Entre alertes et bombardements, la vie des Ukrainiens vacille entre la peur et l’incertitude. Toutefois, ils restent résilients dans un univers en guerre.
C’est devenu une habitude. Un rite. Chaque jour, sur l’ensemble du territoire ukrainien, la vie s’arrête à 9 h, heure locale, pendant une minute. Personnes, activités, véhicules… tout prend une pause, le temps de marquer sa solidarité face à la guerre qui affecte le pays depuis février 2022.

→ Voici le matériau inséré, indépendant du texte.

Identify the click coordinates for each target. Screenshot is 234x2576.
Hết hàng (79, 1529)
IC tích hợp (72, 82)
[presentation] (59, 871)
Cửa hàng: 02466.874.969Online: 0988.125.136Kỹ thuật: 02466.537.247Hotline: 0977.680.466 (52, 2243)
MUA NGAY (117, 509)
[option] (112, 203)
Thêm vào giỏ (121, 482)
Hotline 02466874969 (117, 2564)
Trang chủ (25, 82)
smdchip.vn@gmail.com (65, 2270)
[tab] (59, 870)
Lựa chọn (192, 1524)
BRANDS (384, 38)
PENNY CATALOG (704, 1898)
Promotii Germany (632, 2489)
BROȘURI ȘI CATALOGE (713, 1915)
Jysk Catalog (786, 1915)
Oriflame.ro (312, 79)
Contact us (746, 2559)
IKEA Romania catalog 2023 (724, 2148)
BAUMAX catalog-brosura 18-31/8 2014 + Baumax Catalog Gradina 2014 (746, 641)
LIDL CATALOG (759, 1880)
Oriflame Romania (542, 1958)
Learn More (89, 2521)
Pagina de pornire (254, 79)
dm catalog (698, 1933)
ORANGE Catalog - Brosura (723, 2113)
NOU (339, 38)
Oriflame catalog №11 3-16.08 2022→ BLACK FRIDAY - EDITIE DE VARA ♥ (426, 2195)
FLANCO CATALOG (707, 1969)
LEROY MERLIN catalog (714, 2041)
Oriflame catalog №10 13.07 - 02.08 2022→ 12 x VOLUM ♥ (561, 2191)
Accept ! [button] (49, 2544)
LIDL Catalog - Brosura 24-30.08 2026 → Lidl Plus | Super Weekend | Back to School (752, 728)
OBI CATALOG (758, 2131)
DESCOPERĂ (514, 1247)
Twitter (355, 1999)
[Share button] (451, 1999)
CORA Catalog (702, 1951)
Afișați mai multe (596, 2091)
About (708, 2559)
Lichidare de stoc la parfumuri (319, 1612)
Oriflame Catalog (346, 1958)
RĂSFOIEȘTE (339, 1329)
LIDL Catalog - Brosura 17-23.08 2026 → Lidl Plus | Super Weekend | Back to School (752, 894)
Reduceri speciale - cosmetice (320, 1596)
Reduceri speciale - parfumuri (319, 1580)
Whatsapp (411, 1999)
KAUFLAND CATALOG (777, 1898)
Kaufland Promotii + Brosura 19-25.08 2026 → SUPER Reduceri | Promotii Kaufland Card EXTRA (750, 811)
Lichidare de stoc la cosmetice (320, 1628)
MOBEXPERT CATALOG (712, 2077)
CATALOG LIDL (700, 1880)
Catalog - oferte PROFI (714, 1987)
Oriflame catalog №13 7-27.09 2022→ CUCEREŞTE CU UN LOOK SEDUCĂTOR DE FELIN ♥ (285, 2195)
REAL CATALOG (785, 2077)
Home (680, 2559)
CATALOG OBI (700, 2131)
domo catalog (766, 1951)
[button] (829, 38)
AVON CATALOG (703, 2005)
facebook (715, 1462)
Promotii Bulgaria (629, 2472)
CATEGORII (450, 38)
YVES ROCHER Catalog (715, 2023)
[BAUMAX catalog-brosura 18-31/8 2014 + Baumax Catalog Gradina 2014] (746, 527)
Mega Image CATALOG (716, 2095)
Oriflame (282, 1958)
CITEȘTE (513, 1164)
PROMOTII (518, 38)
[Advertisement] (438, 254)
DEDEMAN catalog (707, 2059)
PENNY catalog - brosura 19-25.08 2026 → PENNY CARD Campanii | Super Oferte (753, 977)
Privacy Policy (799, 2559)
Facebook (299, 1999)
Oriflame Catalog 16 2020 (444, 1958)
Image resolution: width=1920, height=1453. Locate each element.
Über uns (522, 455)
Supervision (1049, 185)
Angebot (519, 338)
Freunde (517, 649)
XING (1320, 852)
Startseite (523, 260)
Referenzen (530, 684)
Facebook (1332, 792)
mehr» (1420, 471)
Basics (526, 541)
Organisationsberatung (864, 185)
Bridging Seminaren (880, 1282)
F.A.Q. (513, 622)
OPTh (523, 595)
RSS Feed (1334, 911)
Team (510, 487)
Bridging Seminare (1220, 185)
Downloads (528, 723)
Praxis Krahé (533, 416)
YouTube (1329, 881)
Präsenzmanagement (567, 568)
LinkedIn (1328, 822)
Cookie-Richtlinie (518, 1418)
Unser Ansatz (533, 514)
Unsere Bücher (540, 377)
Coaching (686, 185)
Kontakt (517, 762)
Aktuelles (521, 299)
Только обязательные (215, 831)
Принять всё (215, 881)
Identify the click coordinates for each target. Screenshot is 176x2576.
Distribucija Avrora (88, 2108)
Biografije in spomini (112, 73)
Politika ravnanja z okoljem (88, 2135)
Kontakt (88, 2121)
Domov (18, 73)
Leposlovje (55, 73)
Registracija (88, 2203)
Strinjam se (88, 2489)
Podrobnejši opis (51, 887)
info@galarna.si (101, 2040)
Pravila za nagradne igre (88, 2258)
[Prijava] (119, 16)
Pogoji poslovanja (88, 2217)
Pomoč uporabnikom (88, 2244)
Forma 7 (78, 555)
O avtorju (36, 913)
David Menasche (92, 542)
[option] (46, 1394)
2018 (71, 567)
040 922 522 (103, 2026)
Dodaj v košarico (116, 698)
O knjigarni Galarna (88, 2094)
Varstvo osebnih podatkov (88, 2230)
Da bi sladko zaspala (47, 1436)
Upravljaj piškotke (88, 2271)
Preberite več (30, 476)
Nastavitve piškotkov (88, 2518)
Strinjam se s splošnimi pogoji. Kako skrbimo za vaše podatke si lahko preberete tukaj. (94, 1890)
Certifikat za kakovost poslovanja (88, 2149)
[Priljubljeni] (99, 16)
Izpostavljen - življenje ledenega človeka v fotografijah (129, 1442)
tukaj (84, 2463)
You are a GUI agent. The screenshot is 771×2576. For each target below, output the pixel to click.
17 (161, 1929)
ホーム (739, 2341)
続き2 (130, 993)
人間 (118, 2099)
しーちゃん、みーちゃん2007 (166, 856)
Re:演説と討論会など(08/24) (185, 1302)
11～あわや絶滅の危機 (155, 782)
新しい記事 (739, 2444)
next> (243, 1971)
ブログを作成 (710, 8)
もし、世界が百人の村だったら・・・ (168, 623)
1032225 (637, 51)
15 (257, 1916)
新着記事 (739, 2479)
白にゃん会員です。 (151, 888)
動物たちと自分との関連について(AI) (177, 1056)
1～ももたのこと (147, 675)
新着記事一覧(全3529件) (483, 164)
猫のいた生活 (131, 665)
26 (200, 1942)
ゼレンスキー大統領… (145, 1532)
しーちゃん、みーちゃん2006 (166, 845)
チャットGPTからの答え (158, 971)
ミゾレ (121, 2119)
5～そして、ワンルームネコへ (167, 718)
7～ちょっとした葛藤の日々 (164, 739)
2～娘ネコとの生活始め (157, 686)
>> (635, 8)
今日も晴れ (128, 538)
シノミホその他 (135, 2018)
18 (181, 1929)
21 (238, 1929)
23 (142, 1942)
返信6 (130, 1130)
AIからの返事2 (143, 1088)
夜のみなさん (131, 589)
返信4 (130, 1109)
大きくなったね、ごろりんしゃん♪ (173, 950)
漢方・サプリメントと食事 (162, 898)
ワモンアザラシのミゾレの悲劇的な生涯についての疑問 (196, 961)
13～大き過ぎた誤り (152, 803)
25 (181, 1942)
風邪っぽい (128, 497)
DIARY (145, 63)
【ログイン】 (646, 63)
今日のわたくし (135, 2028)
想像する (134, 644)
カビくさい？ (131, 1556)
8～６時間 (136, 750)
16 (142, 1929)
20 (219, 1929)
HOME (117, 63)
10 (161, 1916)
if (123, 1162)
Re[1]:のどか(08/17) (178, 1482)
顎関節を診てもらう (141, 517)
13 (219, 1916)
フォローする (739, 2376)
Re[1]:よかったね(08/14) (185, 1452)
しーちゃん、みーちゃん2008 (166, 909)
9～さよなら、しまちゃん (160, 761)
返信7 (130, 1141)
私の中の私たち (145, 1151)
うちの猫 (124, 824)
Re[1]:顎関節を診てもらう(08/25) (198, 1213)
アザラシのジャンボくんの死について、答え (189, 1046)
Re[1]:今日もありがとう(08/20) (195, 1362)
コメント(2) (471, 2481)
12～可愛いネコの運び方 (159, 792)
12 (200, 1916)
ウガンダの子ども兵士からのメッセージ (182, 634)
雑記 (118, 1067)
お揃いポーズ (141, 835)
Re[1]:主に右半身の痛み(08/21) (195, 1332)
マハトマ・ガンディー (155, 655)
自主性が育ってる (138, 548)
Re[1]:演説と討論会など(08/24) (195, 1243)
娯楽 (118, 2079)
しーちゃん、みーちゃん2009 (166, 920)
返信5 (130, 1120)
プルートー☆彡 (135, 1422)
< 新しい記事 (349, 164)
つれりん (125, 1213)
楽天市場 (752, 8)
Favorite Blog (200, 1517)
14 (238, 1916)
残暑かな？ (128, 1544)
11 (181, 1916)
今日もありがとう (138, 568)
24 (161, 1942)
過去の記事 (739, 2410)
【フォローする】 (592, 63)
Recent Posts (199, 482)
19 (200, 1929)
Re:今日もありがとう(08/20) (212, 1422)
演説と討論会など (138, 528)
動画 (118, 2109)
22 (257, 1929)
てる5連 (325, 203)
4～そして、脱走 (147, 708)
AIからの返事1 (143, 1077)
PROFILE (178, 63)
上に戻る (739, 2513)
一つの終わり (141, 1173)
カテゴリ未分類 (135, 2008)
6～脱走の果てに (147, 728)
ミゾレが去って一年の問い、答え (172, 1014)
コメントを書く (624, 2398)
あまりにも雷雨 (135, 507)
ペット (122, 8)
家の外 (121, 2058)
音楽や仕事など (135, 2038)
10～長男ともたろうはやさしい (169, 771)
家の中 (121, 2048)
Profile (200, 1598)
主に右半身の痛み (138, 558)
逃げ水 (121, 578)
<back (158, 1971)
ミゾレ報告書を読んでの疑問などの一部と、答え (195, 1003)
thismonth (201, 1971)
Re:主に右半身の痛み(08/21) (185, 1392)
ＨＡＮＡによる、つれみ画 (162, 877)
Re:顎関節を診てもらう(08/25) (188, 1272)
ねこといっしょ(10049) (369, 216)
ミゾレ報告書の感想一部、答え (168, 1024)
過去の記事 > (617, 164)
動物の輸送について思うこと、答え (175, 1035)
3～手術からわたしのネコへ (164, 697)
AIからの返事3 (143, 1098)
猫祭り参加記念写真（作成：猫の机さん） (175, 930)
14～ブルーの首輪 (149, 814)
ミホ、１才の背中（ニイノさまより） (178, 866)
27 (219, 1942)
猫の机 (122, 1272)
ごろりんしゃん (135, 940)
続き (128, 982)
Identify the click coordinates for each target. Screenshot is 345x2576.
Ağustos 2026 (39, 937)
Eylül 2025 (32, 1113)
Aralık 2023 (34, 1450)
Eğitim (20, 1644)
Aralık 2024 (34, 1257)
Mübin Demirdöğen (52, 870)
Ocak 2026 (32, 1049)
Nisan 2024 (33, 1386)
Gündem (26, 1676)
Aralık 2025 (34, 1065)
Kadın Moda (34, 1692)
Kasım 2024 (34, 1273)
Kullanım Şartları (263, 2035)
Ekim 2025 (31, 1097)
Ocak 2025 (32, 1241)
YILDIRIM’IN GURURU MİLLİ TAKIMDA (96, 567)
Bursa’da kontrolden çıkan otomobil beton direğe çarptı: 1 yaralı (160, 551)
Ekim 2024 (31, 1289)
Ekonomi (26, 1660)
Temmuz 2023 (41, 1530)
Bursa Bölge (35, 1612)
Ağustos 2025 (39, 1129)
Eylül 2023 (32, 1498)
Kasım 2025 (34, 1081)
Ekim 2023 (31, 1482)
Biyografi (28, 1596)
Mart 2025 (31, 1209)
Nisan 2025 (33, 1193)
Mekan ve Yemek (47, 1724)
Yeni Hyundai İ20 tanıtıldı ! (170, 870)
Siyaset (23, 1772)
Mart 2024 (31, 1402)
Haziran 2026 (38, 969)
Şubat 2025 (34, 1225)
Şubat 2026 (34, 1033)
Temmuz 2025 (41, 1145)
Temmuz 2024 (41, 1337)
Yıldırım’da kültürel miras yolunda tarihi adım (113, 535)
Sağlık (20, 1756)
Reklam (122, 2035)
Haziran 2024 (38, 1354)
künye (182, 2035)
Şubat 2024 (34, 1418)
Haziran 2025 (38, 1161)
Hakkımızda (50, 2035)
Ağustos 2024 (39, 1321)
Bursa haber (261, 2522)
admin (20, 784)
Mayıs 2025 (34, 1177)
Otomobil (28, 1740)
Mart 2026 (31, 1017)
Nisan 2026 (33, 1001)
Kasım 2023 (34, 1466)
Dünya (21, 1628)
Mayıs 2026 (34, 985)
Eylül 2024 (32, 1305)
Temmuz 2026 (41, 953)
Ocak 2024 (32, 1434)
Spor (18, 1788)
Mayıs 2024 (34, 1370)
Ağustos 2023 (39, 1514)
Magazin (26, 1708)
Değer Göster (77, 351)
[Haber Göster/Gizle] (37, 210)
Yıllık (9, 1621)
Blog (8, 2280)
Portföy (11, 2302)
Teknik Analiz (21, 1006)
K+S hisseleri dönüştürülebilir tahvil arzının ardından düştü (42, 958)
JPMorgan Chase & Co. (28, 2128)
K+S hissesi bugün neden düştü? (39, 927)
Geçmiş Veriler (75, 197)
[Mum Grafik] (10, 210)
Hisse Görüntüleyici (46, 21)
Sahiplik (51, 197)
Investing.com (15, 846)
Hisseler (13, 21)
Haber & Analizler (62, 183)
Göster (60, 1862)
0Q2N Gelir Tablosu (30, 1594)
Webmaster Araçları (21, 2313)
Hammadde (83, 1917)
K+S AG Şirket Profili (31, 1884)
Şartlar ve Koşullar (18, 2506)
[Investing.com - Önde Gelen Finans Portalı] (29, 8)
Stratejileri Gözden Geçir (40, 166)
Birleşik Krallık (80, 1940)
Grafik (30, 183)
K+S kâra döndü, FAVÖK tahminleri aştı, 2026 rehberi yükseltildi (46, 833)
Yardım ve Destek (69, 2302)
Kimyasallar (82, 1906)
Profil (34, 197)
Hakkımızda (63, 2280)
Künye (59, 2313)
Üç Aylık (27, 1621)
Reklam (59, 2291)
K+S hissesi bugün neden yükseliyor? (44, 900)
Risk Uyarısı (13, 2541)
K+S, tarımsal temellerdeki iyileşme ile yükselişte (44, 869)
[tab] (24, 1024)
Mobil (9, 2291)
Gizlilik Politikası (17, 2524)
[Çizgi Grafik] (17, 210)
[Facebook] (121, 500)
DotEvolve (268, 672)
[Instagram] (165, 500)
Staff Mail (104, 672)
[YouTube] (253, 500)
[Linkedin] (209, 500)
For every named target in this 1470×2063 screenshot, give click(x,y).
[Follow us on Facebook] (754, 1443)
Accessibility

Le seul bruit audible est celui de l’hymne national : Chtche ne vmerla Ukraïny i slava, i volia, ce qui signifie littéralement : « L’Ukraine n’est pas encore morte, ni sa gloire, ni sa liberté. » L’Ukraine a pris son indépendance en 1991, à la suite de l’éclatement de l’Union des républiques socialistes soviétiques (Urss). Un officiel ukrainien, après la minute de silence, explique : «L’hymne est un chant patriotique qui exprime la fierté et la détermination du peuple ukrainien à préserver son indépendance et sa liberté. » C’est donc un symbole important de l’identité nationale.
Depuis février 2022, Moscou mène une guerre contre Kiev. La Russie occupe une bonne partie de l’est de l’Ukraine. Pour s’adapter à cette vie rythmée par l’incertitude et la peur, les Ukrainiens ont mis en place des applications qui informent en temps réel des attaques, afin de pouvoir se rendre au bunker et espérer sauver leur vie. Il y a aussi un système d’alerte étatique diffusé par des haut-parleurs installés un peu partout. Le premier conseil donné à tout visiteur est l’installation d’une application d’alerte et le strict respect des consignes de sécurité.
Bunker
À deux reprises, la délégation de journalistes africains a été contrainte de se rendre dans un bunker à la suite d’alertes de bombardement.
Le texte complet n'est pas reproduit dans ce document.